I'm saying this here not because I'm looking for pity or validation, but because I genuinely need some guidance — and if you have any to offer I really would appreciate reading it. (also: I don't go into specific detail, but this may be triggering for some)

I have been seriously depressed for some time (for the past four years actively, and possibly before that but I don't remember). A lot of it has to do with academic pressures, but I'm almost certain that those simply add to it rather than cause it. I had a very bad breakup with my first long-term girlfriend, who I dated for approximately a year, about three or four years ago. Though that time is firmly in the past, at the time we were extremely insular and essentially hiding from our mutual responsibilities and issues (she was also very severely depressed at the time). While I was dating her, and for around a year or so after we broke up, I became extremely impulsive under certain circumstances. I began habitually shoplifting, ran up £800 of credit card debt in a week and for a period of time had a short but intense romantic relationship with two very close friends over a short period of time. None of this caused any problems in the long term; I was never caught shoplifting and eventually stopped by myself, paid off the credit card debt by working over the summer, and somehow avoided any serious fallout from the romantic side (I remain extremely close friends with both girls).
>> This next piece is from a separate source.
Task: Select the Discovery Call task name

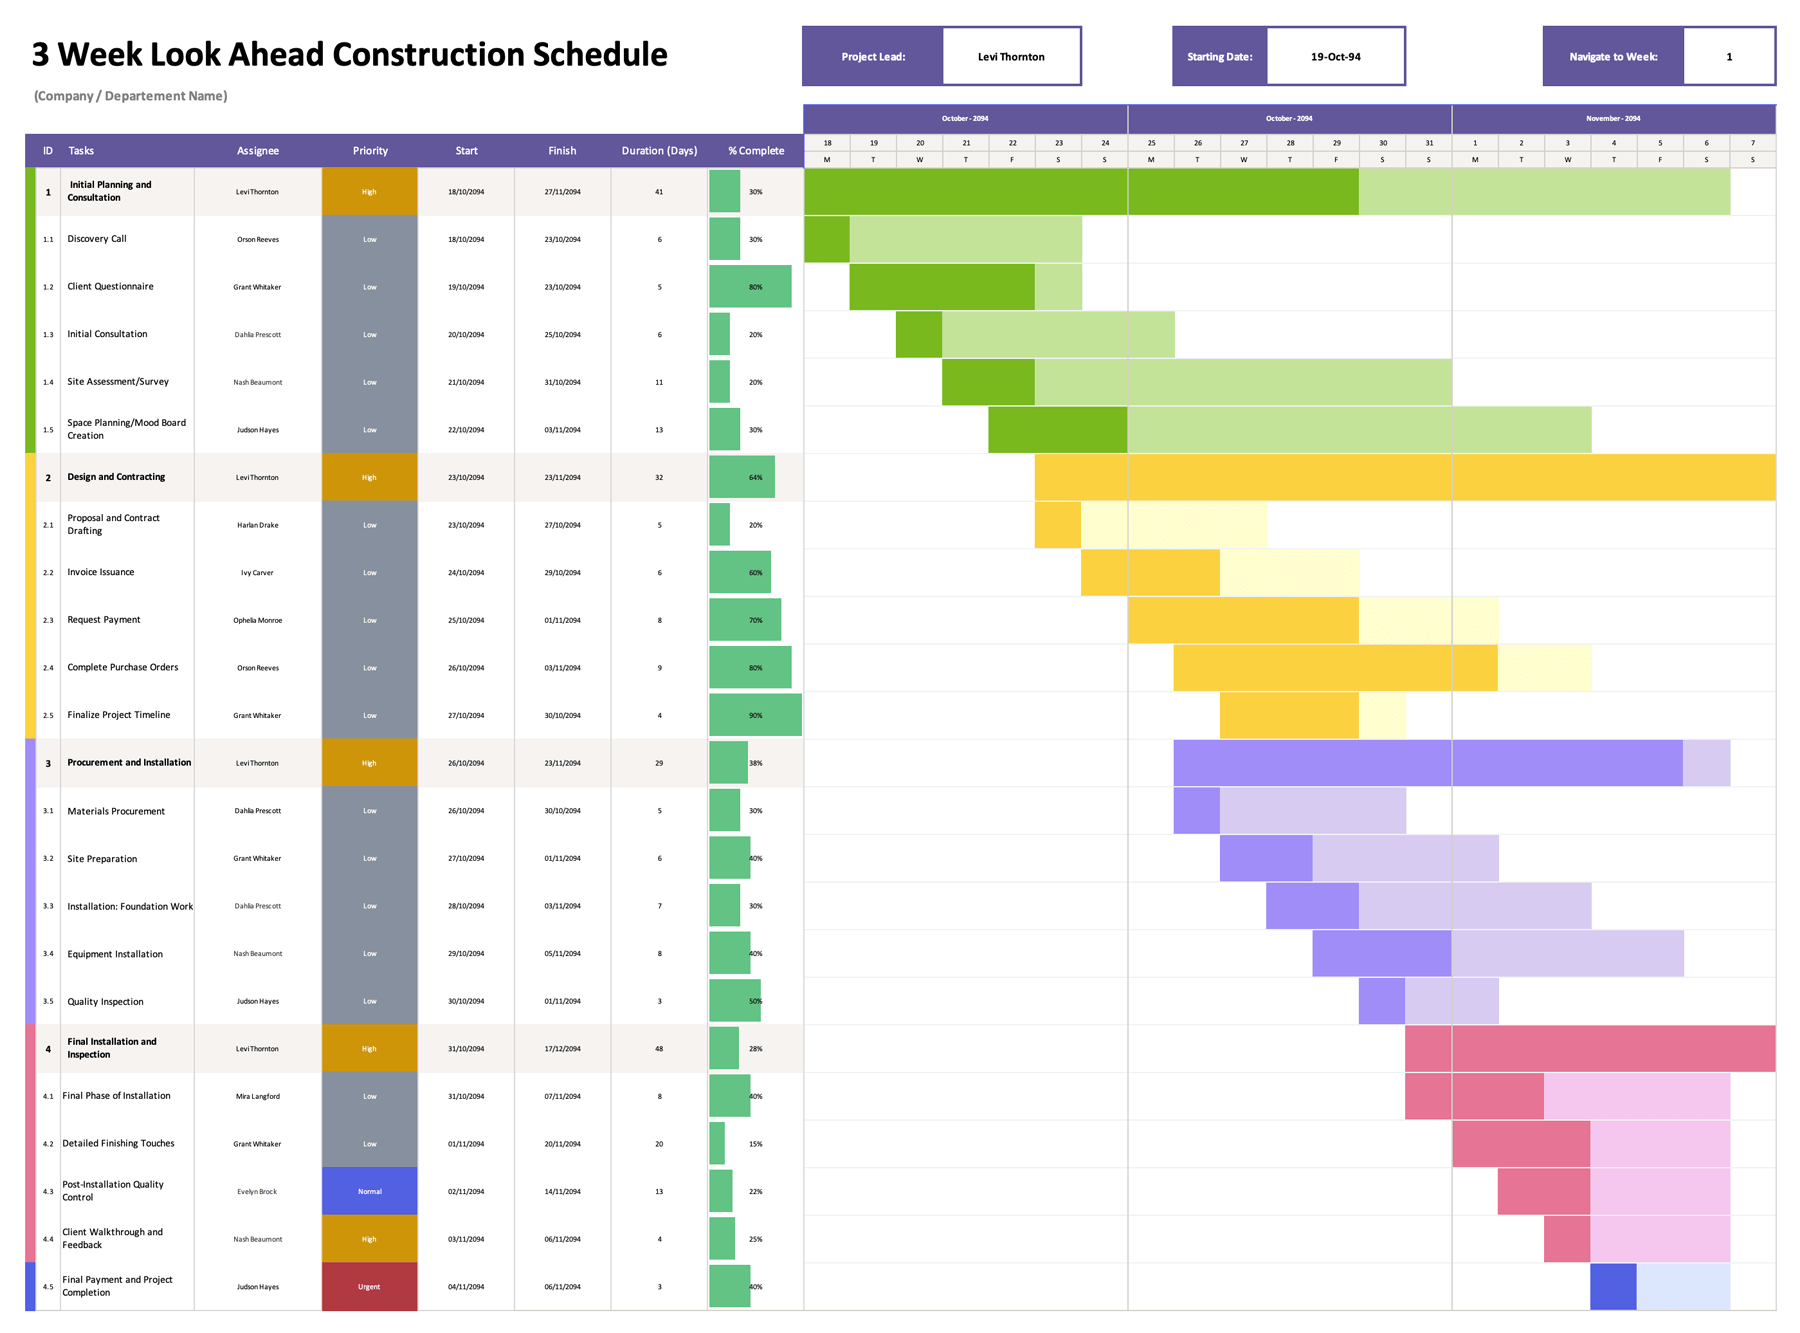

During my relationship with my girlfriend we both began self harming for a period of time (at this point we were both 18), something which stopped during our relationship and did not recur soon after it.

I am now 21, and am having severe problems at university academically as a result of these issues. While I have in the past been able to keep a lid on my problems, I've been finding it very difficult to do so recently. I got extremely drunk (to the point of blacking out) a month ago and woke up the next day to find I had self harmed my arms quite seriously. One of my housemates helped me to my room and spoke to me at the time (though I don't remember what was said) and though we haven't discussed the incident at all since it happened, my male housemate confided in me while intoxicated that that housemate had told him that she was very worried about me. I have also been taking recreational drugs regularly over the past few months when going out to clubs and the like with friends, as these are the only things that, clichéd as it sounds, 'make me feel good' in a genuine sense.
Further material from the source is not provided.